§ What the exercise asks: Put the entries into a numbered list, beginning with the line containing "Save the schedule settings" and running through the final line of the entries. Omit blank lines.

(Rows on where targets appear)
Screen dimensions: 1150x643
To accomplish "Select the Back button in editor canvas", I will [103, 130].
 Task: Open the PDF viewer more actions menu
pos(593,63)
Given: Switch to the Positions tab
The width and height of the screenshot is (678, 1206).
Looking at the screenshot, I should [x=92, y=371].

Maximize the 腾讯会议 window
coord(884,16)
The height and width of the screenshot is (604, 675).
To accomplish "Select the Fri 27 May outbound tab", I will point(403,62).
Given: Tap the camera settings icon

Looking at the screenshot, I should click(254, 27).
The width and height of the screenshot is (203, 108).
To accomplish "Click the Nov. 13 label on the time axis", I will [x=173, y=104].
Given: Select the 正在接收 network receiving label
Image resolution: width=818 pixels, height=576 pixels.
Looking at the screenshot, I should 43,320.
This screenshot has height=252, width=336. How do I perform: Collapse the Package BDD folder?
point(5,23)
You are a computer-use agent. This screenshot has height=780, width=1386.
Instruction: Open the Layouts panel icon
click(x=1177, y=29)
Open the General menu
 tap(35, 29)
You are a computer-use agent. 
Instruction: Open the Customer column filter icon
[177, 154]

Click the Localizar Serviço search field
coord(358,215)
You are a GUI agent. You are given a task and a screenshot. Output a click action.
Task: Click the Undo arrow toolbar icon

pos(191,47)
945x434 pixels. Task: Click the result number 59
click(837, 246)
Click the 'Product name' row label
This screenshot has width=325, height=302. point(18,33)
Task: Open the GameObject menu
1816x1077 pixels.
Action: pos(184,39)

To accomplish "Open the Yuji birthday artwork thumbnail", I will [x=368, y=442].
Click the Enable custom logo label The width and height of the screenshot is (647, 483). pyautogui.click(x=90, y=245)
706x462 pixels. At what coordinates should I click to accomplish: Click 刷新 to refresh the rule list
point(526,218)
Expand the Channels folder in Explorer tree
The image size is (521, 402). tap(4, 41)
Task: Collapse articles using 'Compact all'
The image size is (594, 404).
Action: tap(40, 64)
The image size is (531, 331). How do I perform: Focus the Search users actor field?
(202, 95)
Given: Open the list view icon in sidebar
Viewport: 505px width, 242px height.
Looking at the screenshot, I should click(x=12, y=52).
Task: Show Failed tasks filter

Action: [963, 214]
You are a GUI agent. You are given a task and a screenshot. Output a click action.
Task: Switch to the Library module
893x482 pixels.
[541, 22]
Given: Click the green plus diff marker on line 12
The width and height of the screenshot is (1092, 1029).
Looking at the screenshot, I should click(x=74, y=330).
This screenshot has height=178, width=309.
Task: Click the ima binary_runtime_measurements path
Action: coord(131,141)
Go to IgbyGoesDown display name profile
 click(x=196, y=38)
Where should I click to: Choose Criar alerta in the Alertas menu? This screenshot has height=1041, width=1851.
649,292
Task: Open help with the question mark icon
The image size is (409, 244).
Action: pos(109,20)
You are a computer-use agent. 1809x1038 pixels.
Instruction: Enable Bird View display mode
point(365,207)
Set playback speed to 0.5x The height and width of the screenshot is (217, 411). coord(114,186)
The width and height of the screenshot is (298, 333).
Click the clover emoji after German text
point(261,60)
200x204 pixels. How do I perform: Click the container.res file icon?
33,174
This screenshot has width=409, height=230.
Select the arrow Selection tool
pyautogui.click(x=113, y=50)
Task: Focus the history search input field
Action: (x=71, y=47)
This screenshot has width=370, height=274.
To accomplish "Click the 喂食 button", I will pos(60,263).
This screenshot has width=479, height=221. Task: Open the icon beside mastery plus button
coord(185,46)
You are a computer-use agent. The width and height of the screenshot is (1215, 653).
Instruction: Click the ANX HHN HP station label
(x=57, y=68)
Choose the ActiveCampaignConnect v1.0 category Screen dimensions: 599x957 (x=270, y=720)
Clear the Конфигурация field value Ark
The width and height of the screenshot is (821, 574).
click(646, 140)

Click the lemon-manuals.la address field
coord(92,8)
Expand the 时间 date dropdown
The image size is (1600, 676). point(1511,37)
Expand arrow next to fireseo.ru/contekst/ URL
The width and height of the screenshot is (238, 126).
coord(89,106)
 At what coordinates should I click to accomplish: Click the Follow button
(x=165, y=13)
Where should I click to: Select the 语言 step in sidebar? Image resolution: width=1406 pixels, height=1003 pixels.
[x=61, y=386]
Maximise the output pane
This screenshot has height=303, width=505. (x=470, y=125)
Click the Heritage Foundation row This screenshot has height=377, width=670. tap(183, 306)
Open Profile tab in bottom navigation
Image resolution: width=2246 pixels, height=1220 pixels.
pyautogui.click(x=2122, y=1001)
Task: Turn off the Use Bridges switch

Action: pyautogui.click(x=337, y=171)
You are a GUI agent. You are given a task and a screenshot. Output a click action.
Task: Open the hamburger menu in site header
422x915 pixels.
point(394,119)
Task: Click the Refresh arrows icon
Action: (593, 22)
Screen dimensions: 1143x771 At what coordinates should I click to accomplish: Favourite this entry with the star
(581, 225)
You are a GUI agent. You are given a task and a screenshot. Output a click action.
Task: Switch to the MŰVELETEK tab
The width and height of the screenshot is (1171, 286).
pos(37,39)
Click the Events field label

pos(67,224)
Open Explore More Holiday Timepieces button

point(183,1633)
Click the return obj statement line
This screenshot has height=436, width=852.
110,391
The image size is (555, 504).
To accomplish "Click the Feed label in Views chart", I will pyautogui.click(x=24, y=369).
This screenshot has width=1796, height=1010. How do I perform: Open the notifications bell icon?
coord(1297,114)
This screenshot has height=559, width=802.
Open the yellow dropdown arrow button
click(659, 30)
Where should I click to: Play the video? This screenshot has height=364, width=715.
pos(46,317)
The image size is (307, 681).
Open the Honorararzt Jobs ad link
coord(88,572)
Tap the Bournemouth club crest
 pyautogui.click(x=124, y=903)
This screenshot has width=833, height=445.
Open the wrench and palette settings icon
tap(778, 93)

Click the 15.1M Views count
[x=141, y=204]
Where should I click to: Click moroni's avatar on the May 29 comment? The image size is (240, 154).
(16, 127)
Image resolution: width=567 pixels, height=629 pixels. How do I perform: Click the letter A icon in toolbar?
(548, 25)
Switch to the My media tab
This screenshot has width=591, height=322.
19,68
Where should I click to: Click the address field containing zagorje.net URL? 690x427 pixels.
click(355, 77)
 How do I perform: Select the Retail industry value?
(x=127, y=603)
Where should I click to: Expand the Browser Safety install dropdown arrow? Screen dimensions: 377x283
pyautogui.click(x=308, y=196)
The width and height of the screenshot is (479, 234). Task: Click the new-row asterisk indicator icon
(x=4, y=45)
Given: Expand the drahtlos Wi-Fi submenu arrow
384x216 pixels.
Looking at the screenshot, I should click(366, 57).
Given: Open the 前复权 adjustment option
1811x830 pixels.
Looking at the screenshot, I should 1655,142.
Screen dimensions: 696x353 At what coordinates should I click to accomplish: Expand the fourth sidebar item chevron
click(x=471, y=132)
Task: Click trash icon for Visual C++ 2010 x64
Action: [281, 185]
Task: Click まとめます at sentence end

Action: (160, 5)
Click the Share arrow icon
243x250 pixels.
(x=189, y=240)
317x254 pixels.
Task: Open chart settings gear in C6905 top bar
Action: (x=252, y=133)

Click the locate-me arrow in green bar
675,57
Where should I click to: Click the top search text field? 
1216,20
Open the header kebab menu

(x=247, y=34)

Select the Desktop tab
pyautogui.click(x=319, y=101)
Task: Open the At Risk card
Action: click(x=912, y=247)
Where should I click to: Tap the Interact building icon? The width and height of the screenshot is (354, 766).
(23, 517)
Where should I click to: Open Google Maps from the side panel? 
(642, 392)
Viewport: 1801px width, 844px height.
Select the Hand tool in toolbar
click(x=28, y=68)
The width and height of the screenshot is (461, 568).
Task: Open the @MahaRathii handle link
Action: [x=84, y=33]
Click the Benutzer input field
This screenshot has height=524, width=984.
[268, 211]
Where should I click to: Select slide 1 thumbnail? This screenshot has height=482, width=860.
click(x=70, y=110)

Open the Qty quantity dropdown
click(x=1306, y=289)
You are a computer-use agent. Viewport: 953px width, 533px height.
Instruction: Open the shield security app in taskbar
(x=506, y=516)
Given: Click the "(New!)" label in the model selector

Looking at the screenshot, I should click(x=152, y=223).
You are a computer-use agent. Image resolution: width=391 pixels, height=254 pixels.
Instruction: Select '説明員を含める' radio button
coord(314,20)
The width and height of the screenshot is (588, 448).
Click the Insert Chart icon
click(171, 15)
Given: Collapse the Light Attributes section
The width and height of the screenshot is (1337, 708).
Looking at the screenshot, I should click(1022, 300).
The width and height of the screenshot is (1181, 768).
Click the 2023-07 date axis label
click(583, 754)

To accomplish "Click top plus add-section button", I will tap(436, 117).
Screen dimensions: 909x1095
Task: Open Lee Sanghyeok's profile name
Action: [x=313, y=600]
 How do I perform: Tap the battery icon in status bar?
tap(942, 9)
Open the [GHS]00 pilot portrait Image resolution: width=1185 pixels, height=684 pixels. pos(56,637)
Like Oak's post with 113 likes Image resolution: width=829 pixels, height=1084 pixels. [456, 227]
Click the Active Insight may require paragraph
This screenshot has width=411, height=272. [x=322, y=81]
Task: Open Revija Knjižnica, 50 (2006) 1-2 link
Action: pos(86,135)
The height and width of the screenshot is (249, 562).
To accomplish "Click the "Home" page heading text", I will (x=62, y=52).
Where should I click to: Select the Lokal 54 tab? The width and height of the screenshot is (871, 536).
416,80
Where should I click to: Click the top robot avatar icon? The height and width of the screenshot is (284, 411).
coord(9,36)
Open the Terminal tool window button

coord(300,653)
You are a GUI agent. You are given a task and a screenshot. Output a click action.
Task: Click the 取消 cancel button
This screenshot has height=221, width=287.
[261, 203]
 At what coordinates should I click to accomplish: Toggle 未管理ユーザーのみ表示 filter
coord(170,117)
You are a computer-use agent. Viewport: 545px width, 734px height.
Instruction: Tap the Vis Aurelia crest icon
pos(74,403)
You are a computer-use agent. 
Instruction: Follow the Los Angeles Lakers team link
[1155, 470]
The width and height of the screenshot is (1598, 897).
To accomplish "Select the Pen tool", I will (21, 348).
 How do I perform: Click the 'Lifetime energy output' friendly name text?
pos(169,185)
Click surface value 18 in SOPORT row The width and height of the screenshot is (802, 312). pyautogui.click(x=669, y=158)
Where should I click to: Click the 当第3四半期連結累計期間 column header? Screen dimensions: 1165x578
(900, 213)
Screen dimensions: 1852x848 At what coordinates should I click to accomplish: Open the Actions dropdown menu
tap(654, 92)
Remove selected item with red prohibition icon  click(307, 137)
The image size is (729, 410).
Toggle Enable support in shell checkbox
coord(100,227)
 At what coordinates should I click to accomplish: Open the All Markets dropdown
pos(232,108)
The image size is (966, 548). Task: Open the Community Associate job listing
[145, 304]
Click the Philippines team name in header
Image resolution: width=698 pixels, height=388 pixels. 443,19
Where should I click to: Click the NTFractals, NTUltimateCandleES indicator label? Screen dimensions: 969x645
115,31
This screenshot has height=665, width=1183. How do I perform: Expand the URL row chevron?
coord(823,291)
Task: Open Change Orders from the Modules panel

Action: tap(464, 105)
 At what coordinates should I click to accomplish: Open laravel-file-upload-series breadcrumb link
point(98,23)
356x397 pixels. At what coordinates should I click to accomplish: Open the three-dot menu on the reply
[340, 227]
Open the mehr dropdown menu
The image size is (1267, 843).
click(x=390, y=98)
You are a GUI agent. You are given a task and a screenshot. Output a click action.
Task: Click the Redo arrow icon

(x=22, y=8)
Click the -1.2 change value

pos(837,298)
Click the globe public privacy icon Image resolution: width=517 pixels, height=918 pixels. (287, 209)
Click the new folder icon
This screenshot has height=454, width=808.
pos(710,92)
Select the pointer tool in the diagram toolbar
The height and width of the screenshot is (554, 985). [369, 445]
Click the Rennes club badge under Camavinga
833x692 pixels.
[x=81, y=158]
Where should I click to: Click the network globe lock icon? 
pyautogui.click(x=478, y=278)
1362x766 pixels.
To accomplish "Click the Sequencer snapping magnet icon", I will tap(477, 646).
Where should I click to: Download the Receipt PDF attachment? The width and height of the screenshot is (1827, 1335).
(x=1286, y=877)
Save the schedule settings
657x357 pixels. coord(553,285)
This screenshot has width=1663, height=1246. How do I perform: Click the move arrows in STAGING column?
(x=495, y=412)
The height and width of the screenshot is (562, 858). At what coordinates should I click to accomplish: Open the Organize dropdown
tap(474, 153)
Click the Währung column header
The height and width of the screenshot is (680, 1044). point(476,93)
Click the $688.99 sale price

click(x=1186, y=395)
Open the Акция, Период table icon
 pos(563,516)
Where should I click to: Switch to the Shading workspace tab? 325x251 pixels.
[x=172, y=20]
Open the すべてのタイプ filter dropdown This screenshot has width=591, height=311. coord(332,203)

§ Response to the exercise:
1. Save the schedule settings
2. 657x357 pixels. coord(553,285)
3. This screenshot has width=1663, height=1246. How do I perform: Click the move arrows in STAGING column?
4. (x=495, y=412)
5. The height and width of the screenshot is (562, 858). At what coordinates should I click to accomplish: Open the Organize dropdown
6. tap(474, 153)
7. Click the Währung column header
8. The height and width of the screenshot is (680, 1044). point(476,93)
9. Click the $688.99 sale price
10. click(x=1186, y=395)
11. Open the Акция, Период table icon
12.  pos(563,516)
13. Where should I click to: Switch to the Shading workspace tab? 325x251 pixels.
14. [x=172, y=20]
15. Open the すべてのタイプ filter dropdown This screenshot has width=591, height=311. coord(332,203)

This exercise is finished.